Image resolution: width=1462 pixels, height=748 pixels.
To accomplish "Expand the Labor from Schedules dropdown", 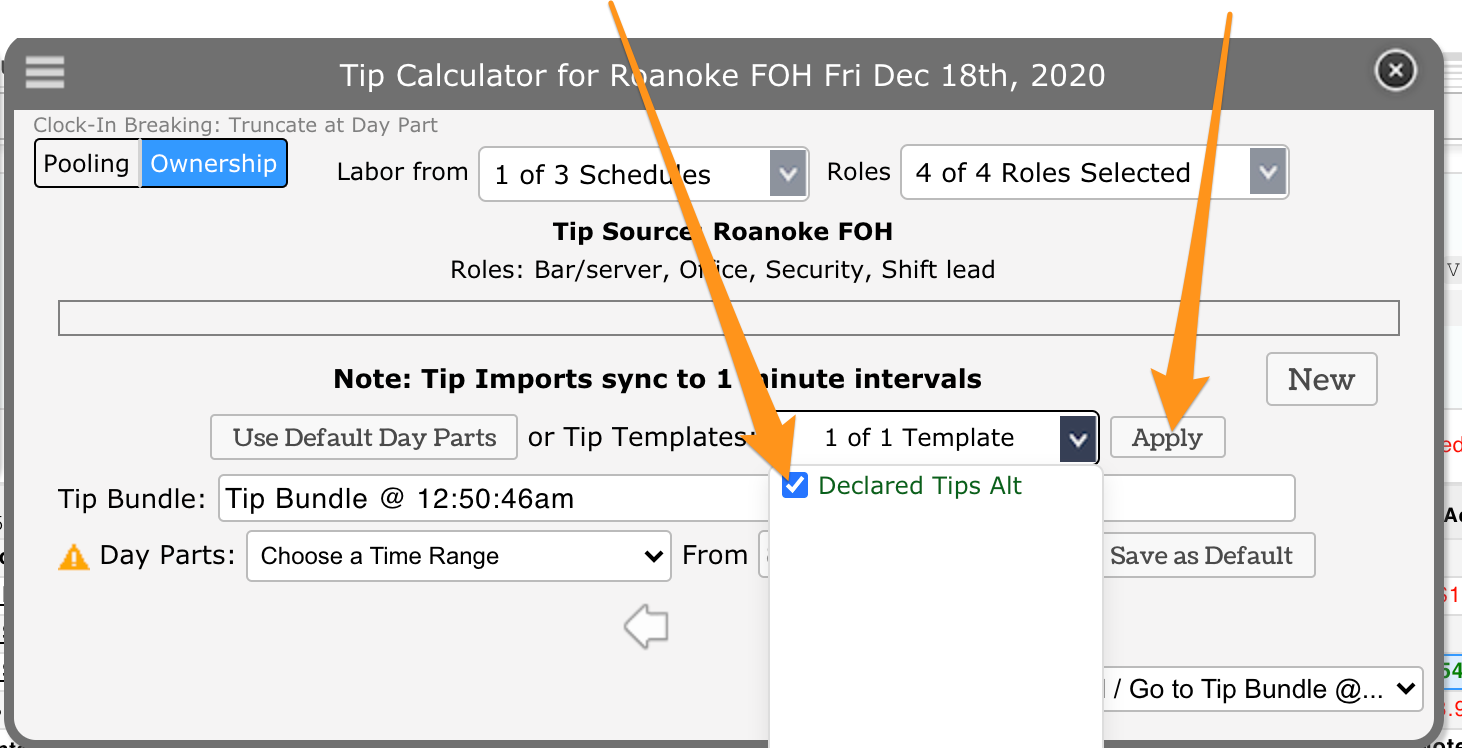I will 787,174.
__________
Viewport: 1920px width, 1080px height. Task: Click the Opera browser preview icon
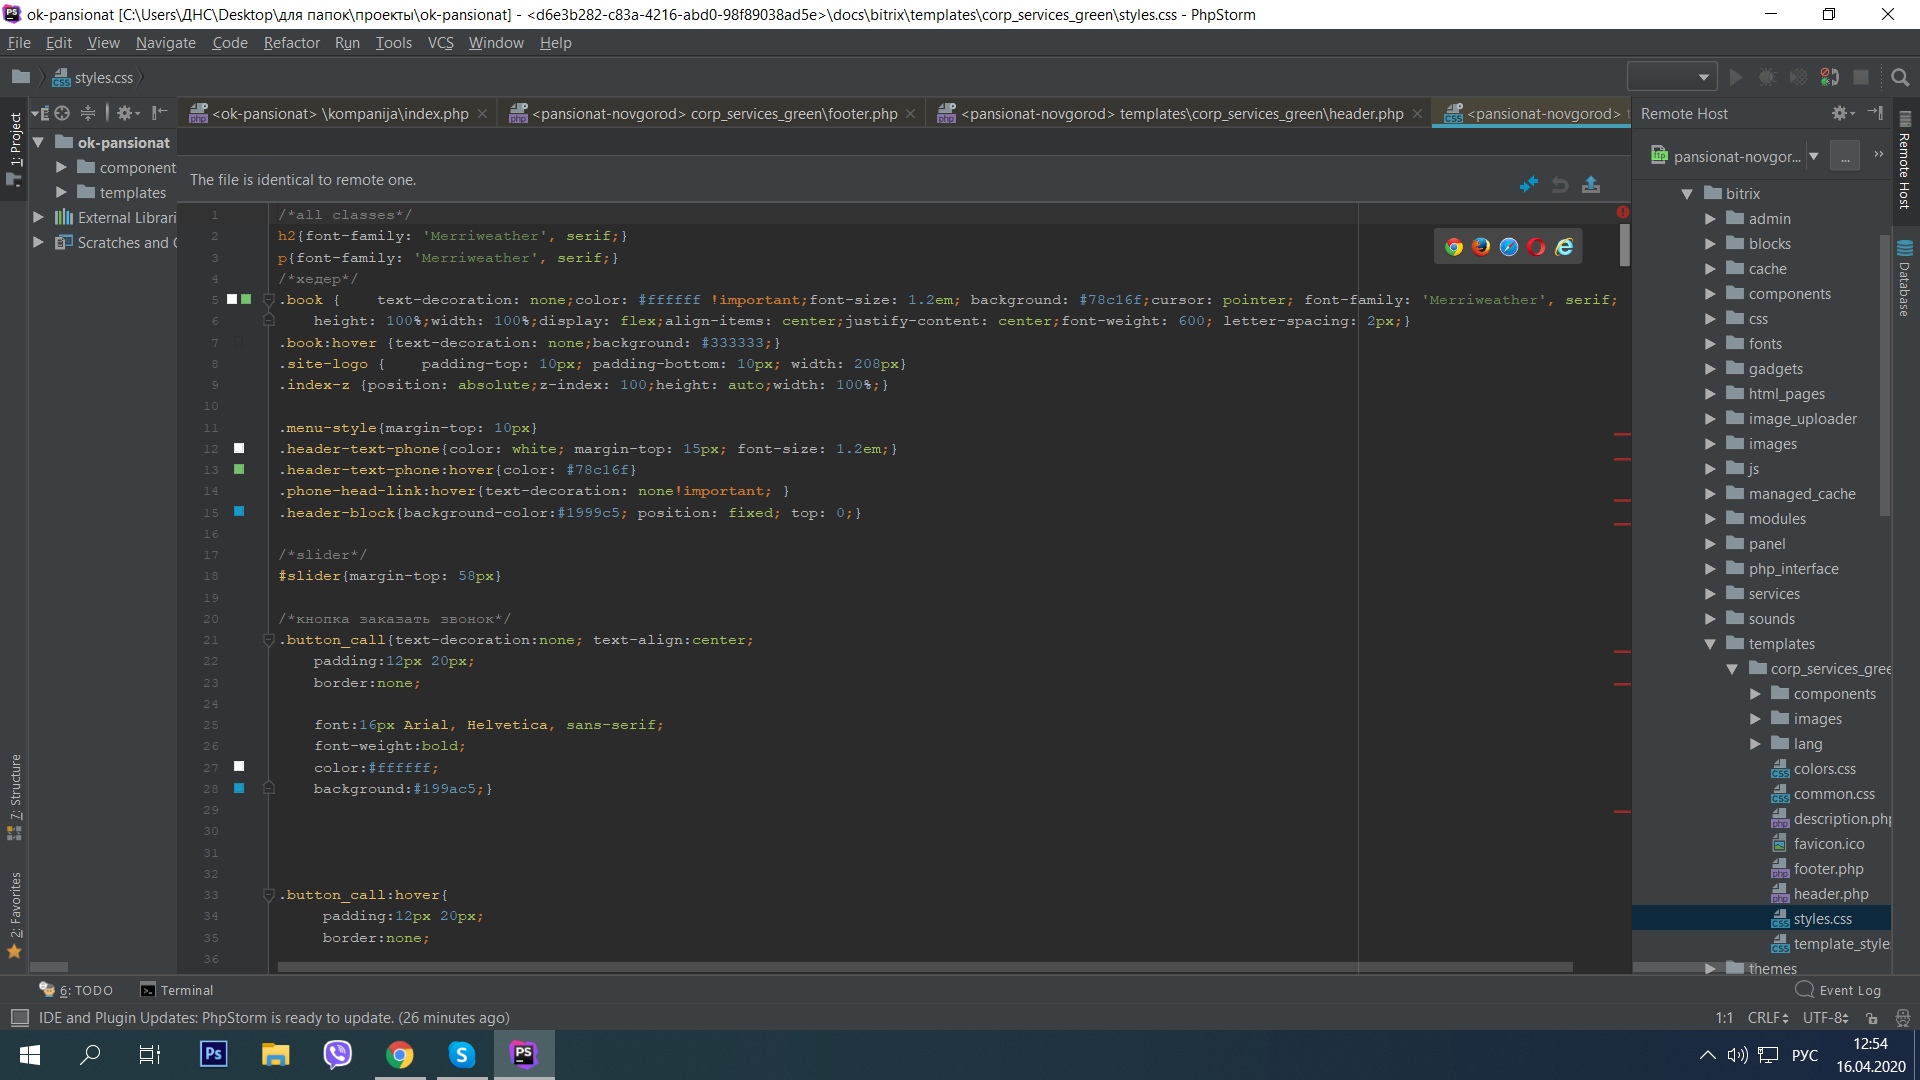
__________
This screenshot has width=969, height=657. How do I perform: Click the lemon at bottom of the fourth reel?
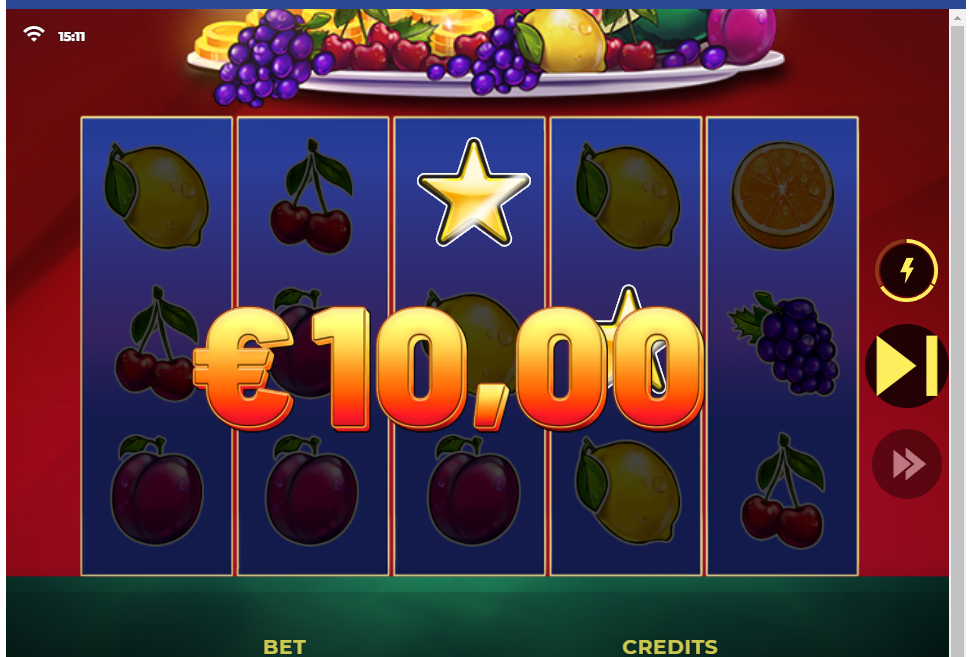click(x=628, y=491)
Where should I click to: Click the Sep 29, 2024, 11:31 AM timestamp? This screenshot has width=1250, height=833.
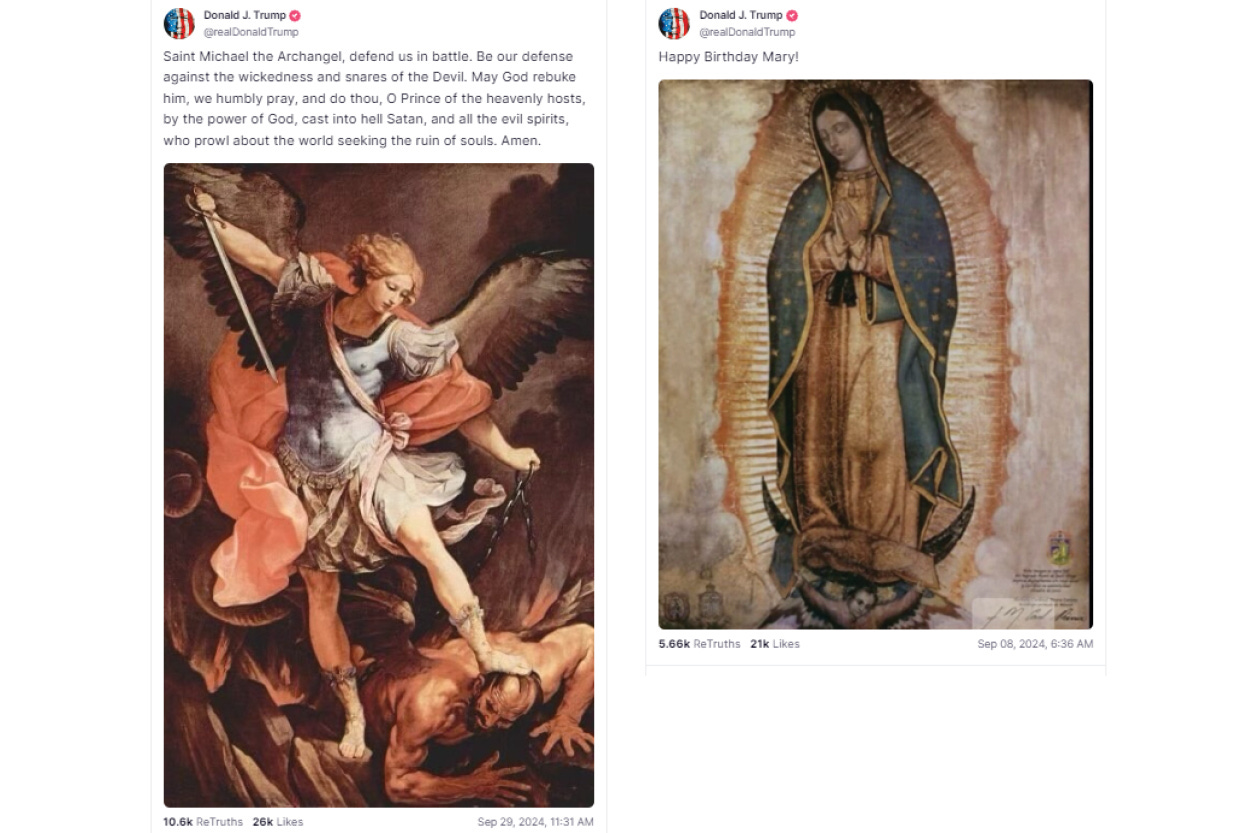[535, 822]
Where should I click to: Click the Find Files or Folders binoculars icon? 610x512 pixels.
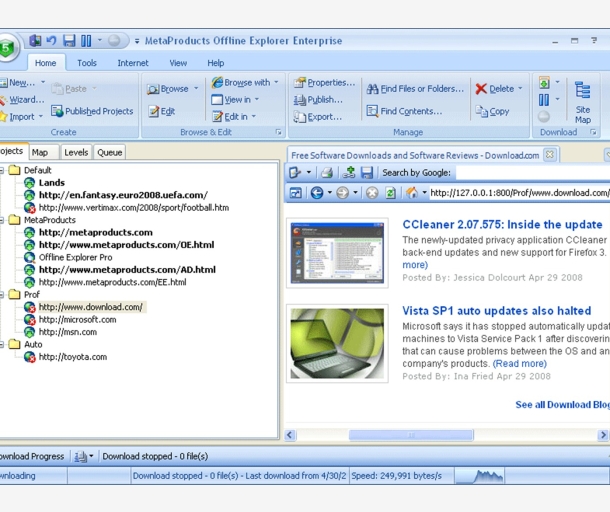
__________
[Set task]: Give the lines from the one containing "Where should I click to: Click the Sep" to the one containing "Where should I click to: Click the Find" as a JSON list of strings, one string per line. Skip blank lines and leave out the pictures.

[Solution below]:
[
  "Where should I click to: Click the Sep 29, 2024, 11:31 AM timestamp? This screenshot has width=1250, height=833.",
  "[535, 822]",
  "Where should I click to: Click the Find Files or Folders binoculars icon? 610x512 pixels."
]